Srebrenica : le président du TPIY lance un appel à l'arrestation immédiate de Radovan Karadzic et Ratko Mladic

11 juillet 2005

A l'occasion des cérémonies du 10e anniversaire du massacre de près de 8 000 Musulmans par les forces serbes bosniaques, à Srebrenica, le président du Tribunal pénal international pour l'ex-Yougoslavie a appelé, une nouvelle fois, les autorités serbes à coopérer pour l'arrestation immédiate et le transfert à La Haye, siège du tribunal, de Radovan Karadzic et de Ratko Mladic, les deux principaux responsables du génocide.

« Ceux qui continuent de donner refuge à ces fugitifs ne font que servir la cause de l'impunité et ne font que montrer du mépris pour la mémoire des victimes que nous honorons aujourd'hui », a déclaré Theodor Meron, président du Tribunal pénal international pour l'ex-Yougoslavie (TPIY), dans une allocution prononcée au cours des cérémonies organisées à Potocari, pour la commémoration du 10e anniversaire du massacre de Srebrenica, en Bosnie orientale.

« En livrant Radovan Karadzic et Ratko Mladic, les autorités serbes ne feraient pas que remplir leurs obligations internationales, elles serviraient aussi au mieux les intérêts de leur population », a poursuivi le président du Tribunal.

« La fuite des fugitifs doit arriver à son terme, pas le moins prochain mais ce mois-ci, pas demain mais aujourd'hui », a-t-il souligné.

« Les victimes de Srebrenica le méritent, la justice le demande ».

« En cherchant à éliminer une partie des Musulmans bosniaques, les forces serbes de Bosnie ont commis un génocide. Ils ont tenté l'extermination de 40 000 Musulmans bosniaques qui vivaient à Srebrenica, un groupe emblématique des Musulmans bosniaques en général », a rappelé le président du TPIY.
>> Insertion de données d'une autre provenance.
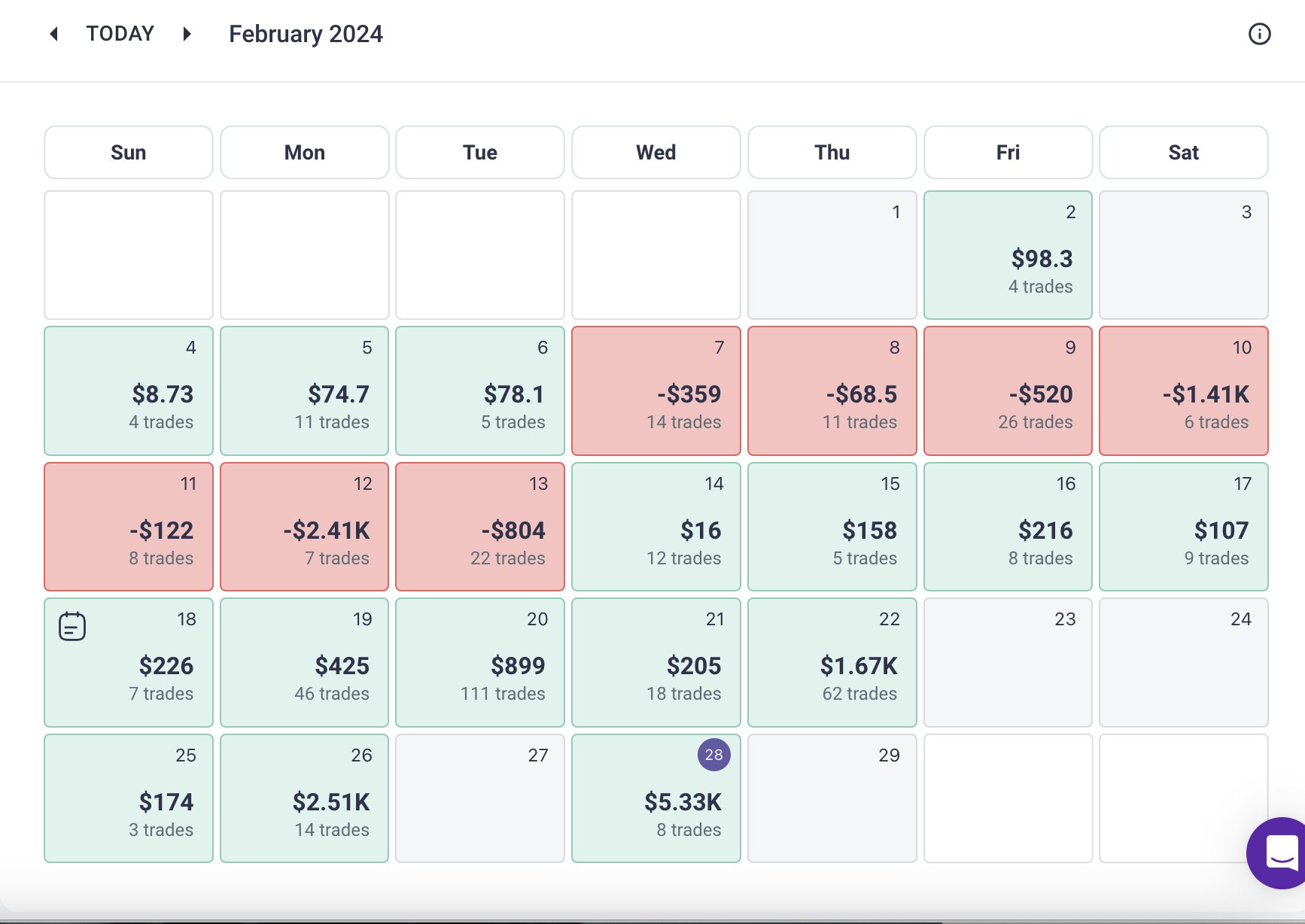Open February 12 with -$2.41K loss
Viewport: 1305px width, 924px height.
(304, 527)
« Ils ont pris les objets personnels de tous les hommes musulmans prisonniers, militaires et civils, vieux et jeunes, puis délibérément et méthodiquement, les ont tué sur la seule base de leur identité […]. Les forces serbes de Bosnie étaient conscientes, lorsqu'elles se sont embarquées dans cette entreprise génocidaire, du mal qu'elles causaient et qui continuerait de tourmenter les Musulmans bosniaques », a-t-il poursuivi.

Dans un discours prononcé également aujourd'hui, le Secrétaire général a rappelé les trois devoirs qui incombaient, selon lui, à la communauté internationale après ce massacre : découvrir toute la vérité, rendre la justice pour permettre la réconciliation et empêcher que de tels massacres ne se reproduisent en endossant le principe émergent de « la responsabilité de protéger ».
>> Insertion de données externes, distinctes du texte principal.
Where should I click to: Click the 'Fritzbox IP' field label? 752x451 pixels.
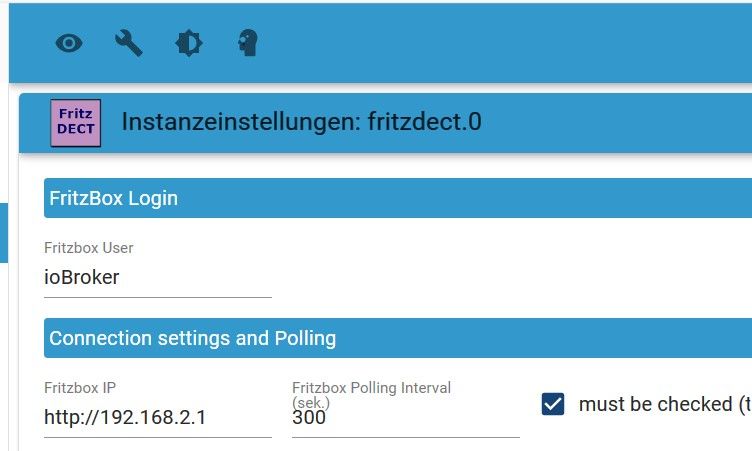(81, 388)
« Le monde doit s'équiper lui-même pour être capable d'agir collectivement contre les génocides, nettoyages ethniques et crimes contre l'humanité. Il faut donner au concept de la 'responsabilité de protéger' les moyens significatifs d'exister et pas seulement un soutien rhétorique », a-t-il affirmé (voir notre précédente dépêche sur le sujet).

Le Secrétaire général avait plaidé, dans son rapport intitulé « Dans une liberté plus grande : développement, sécurité et droits de l'homme pour tous », pour l'adoption en tant que principe du droit international de la « responsabilité de protéger ».

« Adopter le principe de la responsabilité de protéger comme fondement de l'action collective face aux génocides, nettoyages ethniques et crimes contre l'humanité et décider d'assumer concrètement cette responsabilité, en affirmant qu'elle incombe au premier chef à l'Etat intéressé, qui a le devoir de protéger sa population, mais que si les autorités de cet Etat n'ont pas la volonté ou la capacité de protéger les citoyens du pays, elle devient celle de la communauté internationale qui doit recourir à des moyens diplomatiques, humanitaires ou autres pour aider à protéger la population civile, et que si ces moyens semblent insuffisants, le Conseil de sécurité peut-être contraint de décider de prendre des mesures en vertu de la Charte, notamment, si besoin est, des mesures coercitives », avait proposé le Secrétaire dans le troisième le chapitre de son rapport « Vivre dans la dignité ».

Le 13 juin dernier, lors d'un exposé au Conseil de sécurité, le Procureur du Tribunal pénal international pour l'ex-Yougoslavie, Carla del Ponte, avait informé qu'elle n'assisterait pas aux commémorations « par respect pour la mémoire des victimes du massacre », toujours impuni.

Elle avait notamment déploré que la collaboration de la Serbie-et-Monténégro, de la Croatie et de la Republika Srpska à l'intérieur de la Bosnie-Herzégovine ne soit toujours pas pleine et entière (voir notre dépêche du 13 juin 2005).